#### Available data
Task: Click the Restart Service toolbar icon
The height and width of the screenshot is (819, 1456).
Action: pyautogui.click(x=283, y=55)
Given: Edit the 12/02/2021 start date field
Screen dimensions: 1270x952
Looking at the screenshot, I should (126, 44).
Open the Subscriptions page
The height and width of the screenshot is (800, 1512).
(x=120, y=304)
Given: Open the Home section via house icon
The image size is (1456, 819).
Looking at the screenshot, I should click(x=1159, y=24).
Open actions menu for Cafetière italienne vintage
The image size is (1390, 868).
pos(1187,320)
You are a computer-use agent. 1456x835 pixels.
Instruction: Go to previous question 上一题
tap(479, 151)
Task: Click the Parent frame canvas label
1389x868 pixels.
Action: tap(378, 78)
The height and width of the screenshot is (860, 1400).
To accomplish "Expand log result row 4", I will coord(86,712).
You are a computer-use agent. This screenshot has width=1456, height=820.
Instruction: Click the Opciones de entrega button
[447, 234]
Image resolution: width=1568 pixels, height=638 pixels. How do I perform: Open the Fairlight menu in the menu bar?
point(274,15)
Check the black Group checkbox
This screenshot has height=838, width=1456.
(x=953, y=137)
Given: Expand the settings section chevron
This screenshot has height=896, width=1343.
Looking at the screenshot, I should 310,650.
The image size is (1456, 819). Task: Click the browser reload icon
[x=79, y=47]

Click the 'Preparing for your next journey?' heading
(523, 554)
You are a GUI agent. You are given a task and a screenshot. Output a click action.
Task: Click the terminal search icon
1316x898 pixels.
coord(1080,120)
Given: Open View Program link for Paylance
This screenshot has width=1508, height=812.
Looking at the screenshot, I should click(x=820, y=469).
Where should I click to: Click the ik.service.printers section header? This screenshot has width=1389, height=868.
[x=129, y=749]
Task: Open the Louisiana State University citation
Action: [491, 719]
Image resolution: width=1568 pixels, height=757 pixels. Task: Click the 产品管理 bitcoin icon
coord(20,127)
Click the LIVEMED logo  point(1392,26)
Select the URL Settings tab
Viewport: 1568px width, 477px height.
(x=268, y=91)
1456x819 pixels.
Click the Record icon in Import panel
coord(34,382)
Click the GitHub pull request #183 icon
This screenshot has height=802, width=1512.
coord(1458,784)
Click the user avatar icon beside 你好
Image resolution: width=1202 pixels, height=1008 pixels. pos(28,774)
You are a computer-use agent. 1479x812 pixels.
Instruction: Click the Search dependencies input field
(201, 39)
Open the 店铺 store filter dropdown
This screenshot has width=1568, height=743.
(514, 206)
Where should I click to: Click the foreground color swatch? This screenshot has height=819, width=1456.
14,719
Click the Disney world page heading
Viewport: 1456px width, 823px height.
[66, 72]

#### Try it
Everything above from the line containing "Instruction: Go to previous question 上一题" down to the line containing "You are a computer-use agent. This" is to be transcribed exactly, with both of those lines included and nothing else added.

#### The answer
Instruction: Go to previous question 上一题
tap(479, 151)
Task: Click the Parent frame canvas label
1389x868 pixels.
Action: tap(378, 78)
The height and width of the screenshot is (860, 1400).
To accomplish "Expand log result row 4", I will coord(86,712).
You are a computer-use agent. This screenshot has width=1456, height=820.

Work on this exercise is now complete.